One of Egypt’s most successful artistic exports in this day and age, Khalid Abdalla (The Kite Runner, United 93, Green Zone) has been giving Middle Eastern characters much-needed humanity in the world of Hollywood blockbusters. And it’s no surprise – a man that says “politics is in everything,” he comes from a family of activists that were suppressed by successive Egyptian regimes, and is now one of the most determined voices in our country’s revolution. One of the brains behind the latest creative campaigns, Masmou3, designed to strike up dialogue on our ever-divided streets, Abdalla has his hands pretty full, what with directing and producing two independent movies, starring in an upcoming animation (as a Sufi bat, nonetheless) and speaking out against the binaries that plague our development. We talk to the man with too many labels to count about fame, foreignness and the feeling of wearing a brand new pair of socks…
Let’s start at the beginning; as a little brown boy in London how did your passion for film and theatre come about?
First of all, I’ve never described myself as a little brown boy in London. My passion started because one day a teacher came up to me and told me he thought I’d be good in a play he’s doing. I told him he was mad, but I went to the audition and got the part. I remember the first rehearsal was in a classroom where all the chairs where moved aside to make a square in the centre of the room. My character was in the first scene and I remember that square suddenly becoming a space in which the rules were completely different and I was in awe of it. I had that kind of pleasure you get when you’re playing a game. I was very lucky because I had another teacher that used to take the class to the Edinburgh Fringe Festival. At the time, we had a very successful theatre company made up of a bunch of schoolboys. We had four consecutive five-star reviews in the papers, which is unheard of. One of those reviews was a play that I directed called Someone Who’ll Watch Over Me, which made me the youngest director to ever get a five-star review on The Fringe. I then went off to university where I did lots of theatre and I founded a theatre company, which was also very successful and won various national awards. From the time of that first rehearsal, in that square, I knew that I found the thing I wanted to and loved. And it was the exact opposite of what I thought I would do, which is why I loved it.

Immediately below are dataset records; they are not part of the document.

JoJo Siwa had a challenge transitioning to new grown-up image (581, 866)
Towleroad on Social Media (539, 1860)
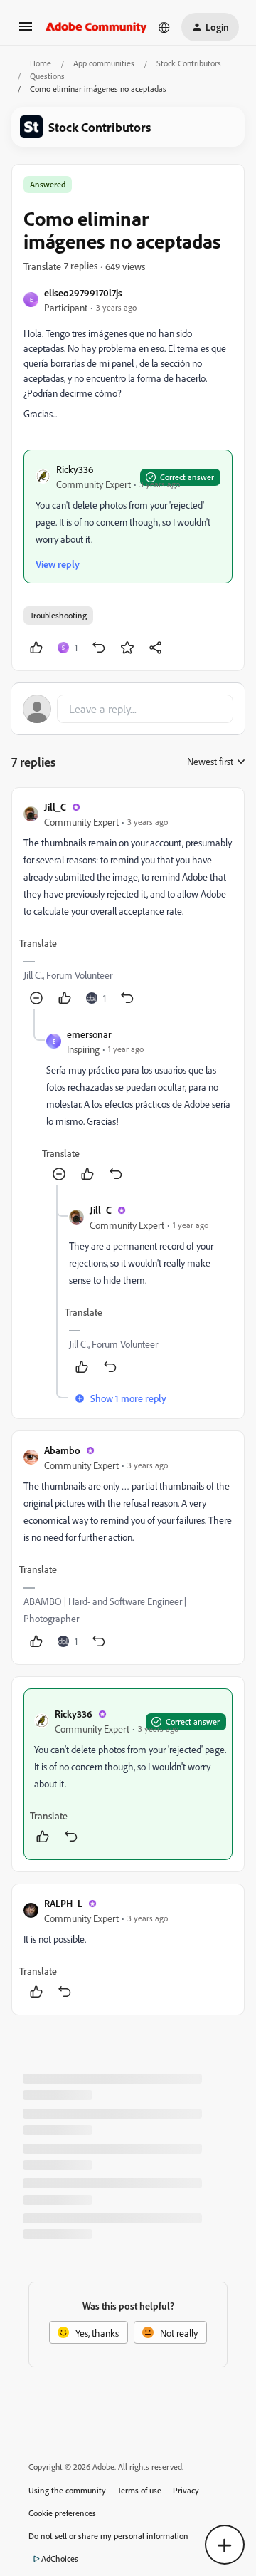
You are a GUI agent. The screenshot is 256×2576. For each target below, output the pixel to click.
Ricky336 (74, 469)
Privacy (186, 2490)
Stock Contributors (188, 63)
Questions (47, 76)
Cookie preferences (62, 2513)
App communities (103, 63)
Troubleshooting (58, 615)
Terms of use (139, 2490)
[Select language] (164, 27)
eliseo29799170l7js (83, 292)
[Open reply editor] (128, 708)
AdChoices (59, 2558)
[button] (25, 31)
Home (40, 63)
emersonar (89, 1034)
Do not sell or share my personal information (108, 2535)
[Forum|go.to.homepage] (96, 27)
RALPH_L (63, 1903)
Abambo (62, 1450)
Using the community (67, 2490)
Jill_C (55, 807)
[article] (128, 904)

What is it that you expected to do?
Both my parents are doctors but I was never pressured to become a doctor. In fact, they thought it was a bad idea but I thought maybe I wanted to go into it. Being what you would, and I wouldn’t, describe as “a little brown boy,” at home, you tend to get help from your parents in the sciences and maths and I was, at a certain period, better at those subjects than I was at, say, English or History. Then came the time to choose my A Level subjects and that coincided with when I was interested in theatre, acting and literature, so I decided to go with the exact opposite of the scientific route that was presumed of me. Not by my parents but by the “white” culture around me. So I decided to study English, History, Religious Studies and French.
Do you think not having a defined identity, being an Egyptian born and raised in the UK, has helped with your acting?
Actually, I have a very solid identity. Both my parents are Egyptians and I grew up speaking Arabic. But I had pretty much textbook British education; I went to a state primary school and a private secondary school and then Cambridge University.